Extracted data:
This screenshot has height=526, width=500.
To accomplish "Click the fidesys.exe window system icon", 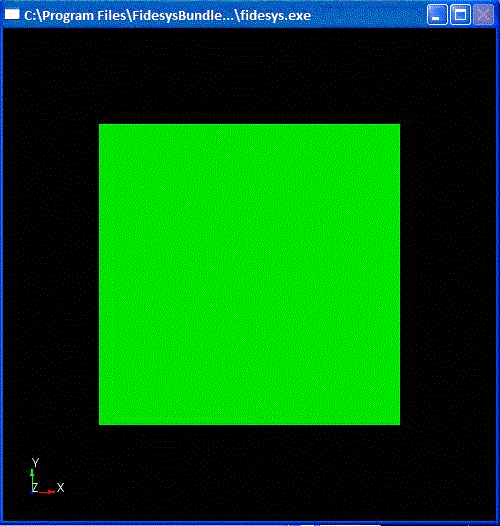I will point(12,15).
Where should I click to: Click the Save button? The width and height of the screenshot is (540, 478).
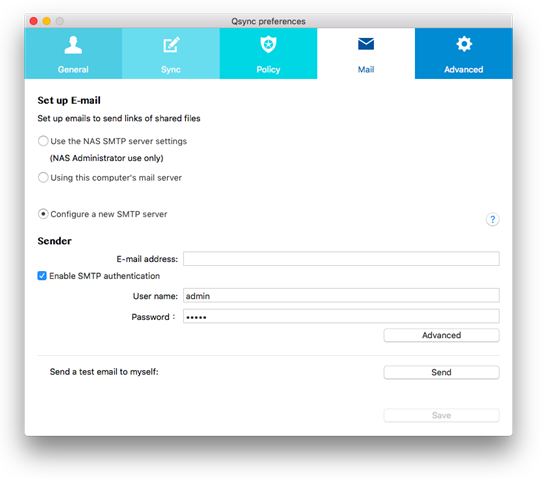(442, 415)
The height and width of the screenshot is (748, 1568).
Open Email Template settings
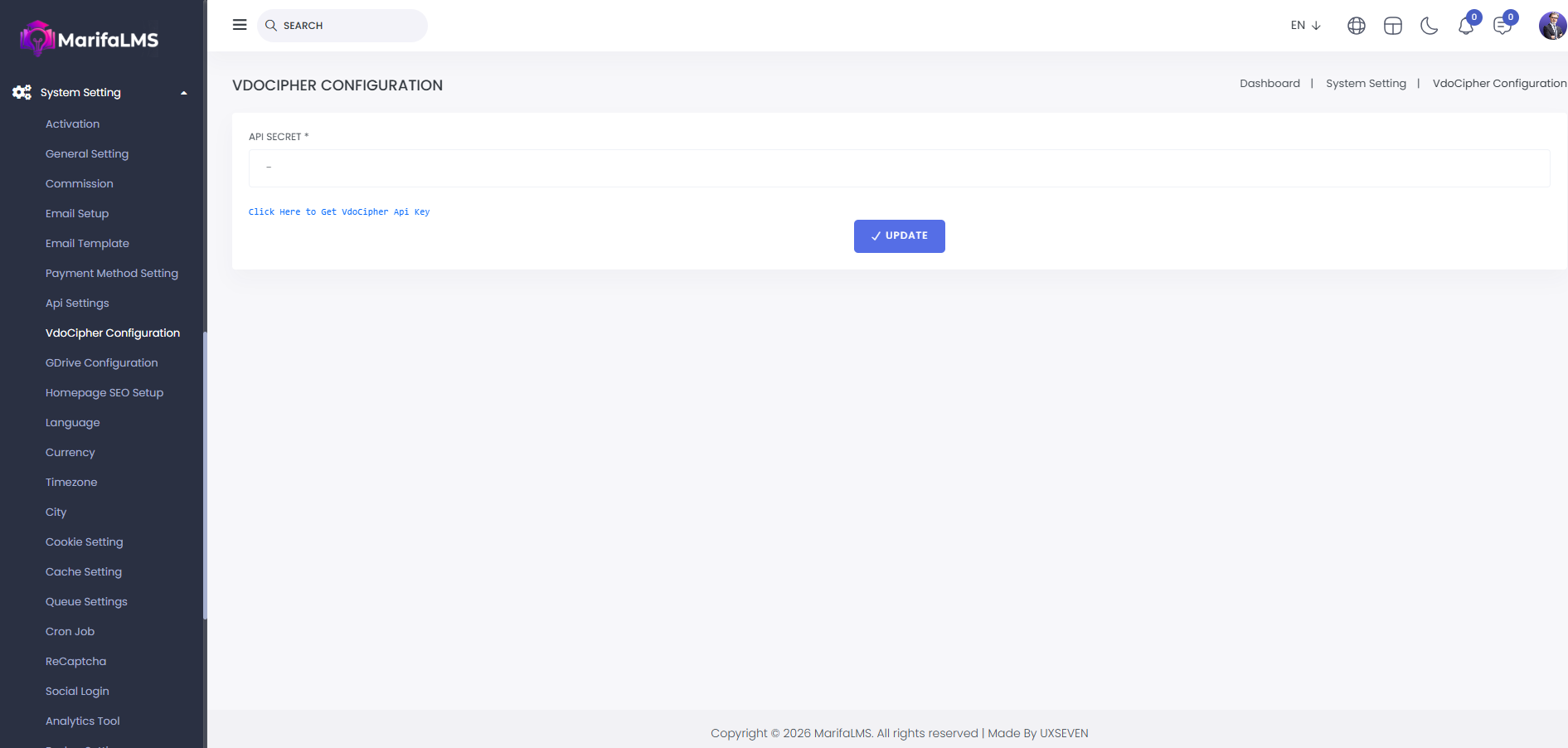point(87,243)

Action item: After locating the line with "The height and", transcribe it and the rest of the data above exactly as written, without any picture.

Exercise output:
The height and width of the screenshot is (748, 1568).
Open Email Template settings
point(87,243)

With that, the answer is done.